> [PROBLEM DETAILS]: From the passage on development in Dinkytown, reproduce word for word the portion running from "A development boom" to "makes up Dinkytown.".

> [EXCERPTED TEXT]:
==================================================
A development boom reaching into the University of Minnesota's Dinkytown area has ignited efforts to protect the neighborhood's vibrant fabric of small storefronts and eclectic businesses that have catered to generations of students.
Neighbors and business owners poured into the basement of a church earlier this month for the first glimpse of Opus Development Company's plans to replace half a block in the heart of Dinkytown with a six-story apartment building. Down the block from Al's Breakfast, a culinary award-winning eatery, the massive proposal represents one of the first attempts to significantly alter the four-block area that makes up Dinkytown.
"It's on our watch," local resident Gordon Kepner told the crowded room. "Are we going to be the ones that say, 'OK, Dinkytown went a completely different direction from the way it has evolved over all these years'?"
Stopping Opus' project is a long shot, but the push to shape it mirrors debate in other Minneapolis neighborhoods as residents seek a balance between increased density and preservation of core characteristics.
"We often get the feeling that we're building the airplane while we're flying it with these areas," said Haila Maze, a long-range planner for the city who is working with the neighborhood on an updated plan for the area. "Things are changing under our feet."
'Have to have change'
It was nearly inevitable that the debate would reach Dinkytown. Spurred by student housing demand, apartments are springing up or being proposed consistently in the Marcy-Holmes neighborhood surrounding the Dinkytown commercial node, particularly along 4th Street and University Avenue SE.
Business owners and some residents say they generally don't oppose the development activity, but worry that parking will disappear and small shops will fall victim to higher rents. Laurel Bauer, who owns the House of Hanson convenience store on 14th Avenue SE., said she lost a third of her business when a CVS pharmacy anchored a new apartment building several blocks way.
==================================================
> [SUPPLIED DATA]:
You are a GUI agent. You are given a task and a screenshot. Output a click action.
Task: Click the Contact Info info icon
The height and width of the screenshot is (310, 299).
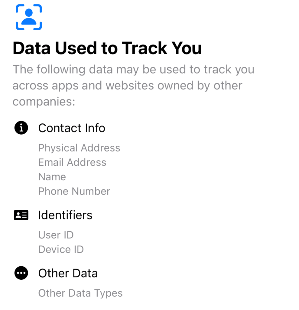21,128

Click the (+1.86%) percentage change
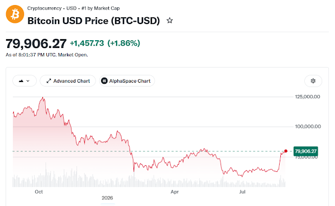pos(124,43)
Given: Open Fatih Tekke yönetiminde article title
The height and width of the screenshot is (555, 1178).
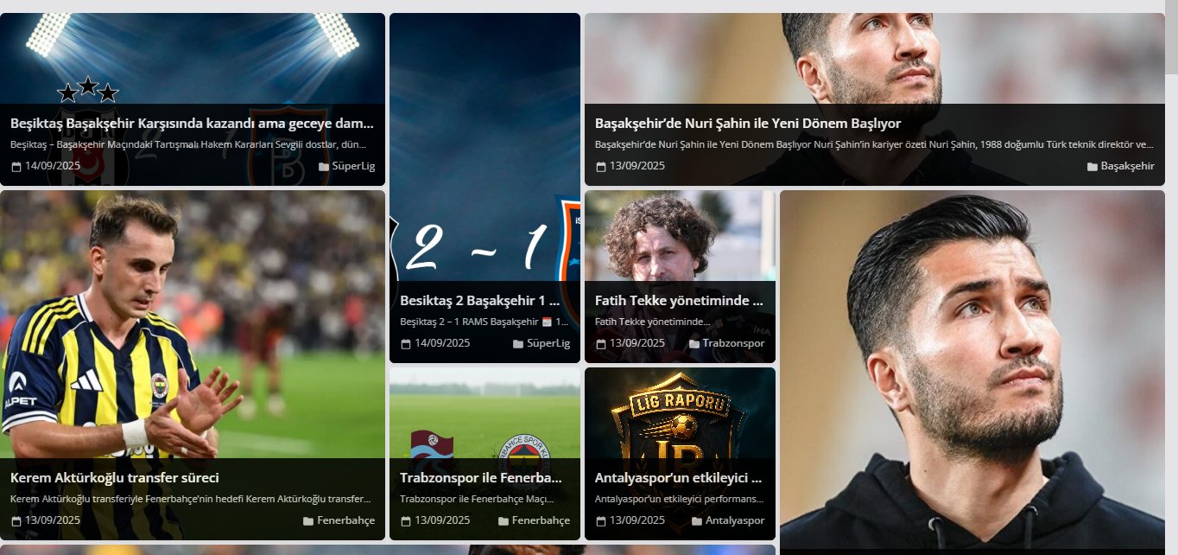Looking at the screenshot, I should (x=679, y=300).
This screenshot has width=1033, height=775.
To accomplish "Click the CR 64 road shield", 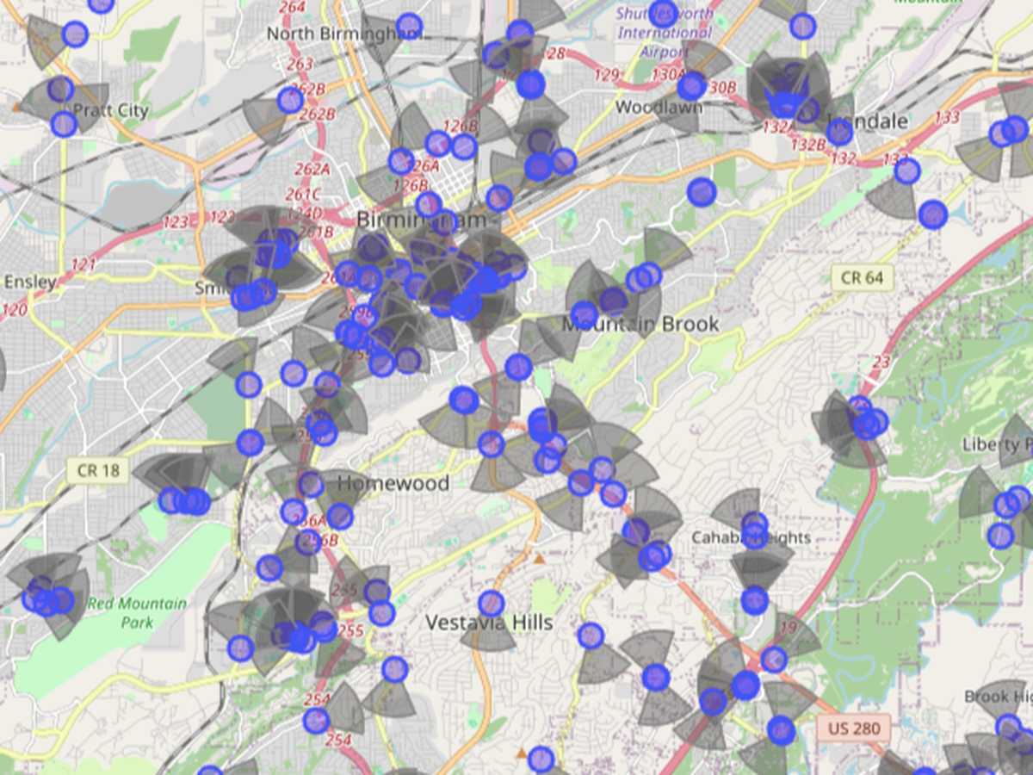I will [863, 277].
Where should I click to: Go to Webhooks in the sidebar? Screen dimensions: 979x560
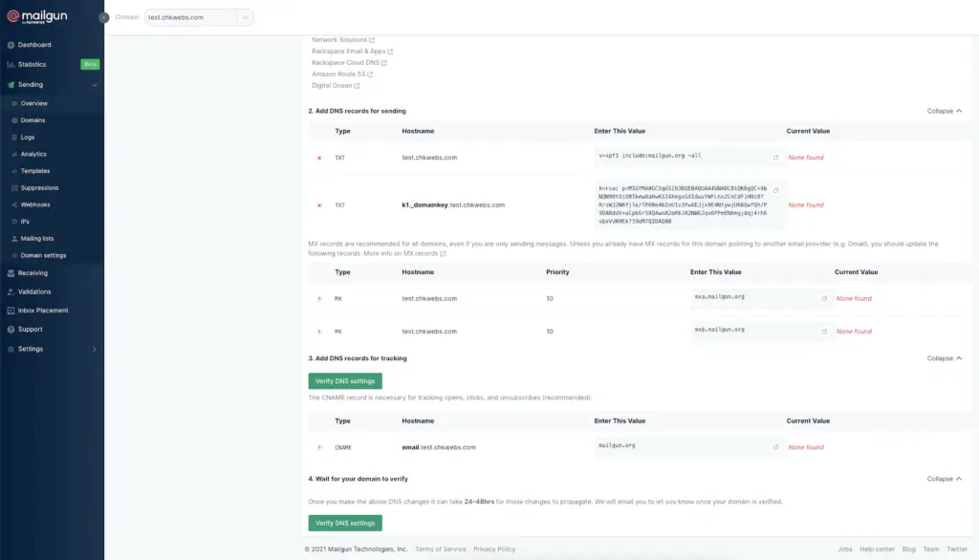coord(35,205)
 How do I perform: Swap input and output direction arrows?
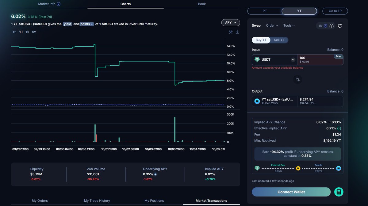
==================================================
> [WRITTEN ANSWER]:
A development boom reaching into the University of Minnesota's Dinkytown area has ignited efforts to protect the neighborhood's vibrant fabric of small storefronts and eclectic businesses that have catered to generations of students.
Neighbors and business owners poured into the basement of a church earlier this month for the first glimpse of Opus Development Company's plans to replace half a block in the heart of Dinkytown with a six-story apartment building. Down the block from Al's Breakfast, a culinary award-winning eatery, the massive proposal represents one of the first attempts to significantly alter the four-block area that makes up Dinkytown.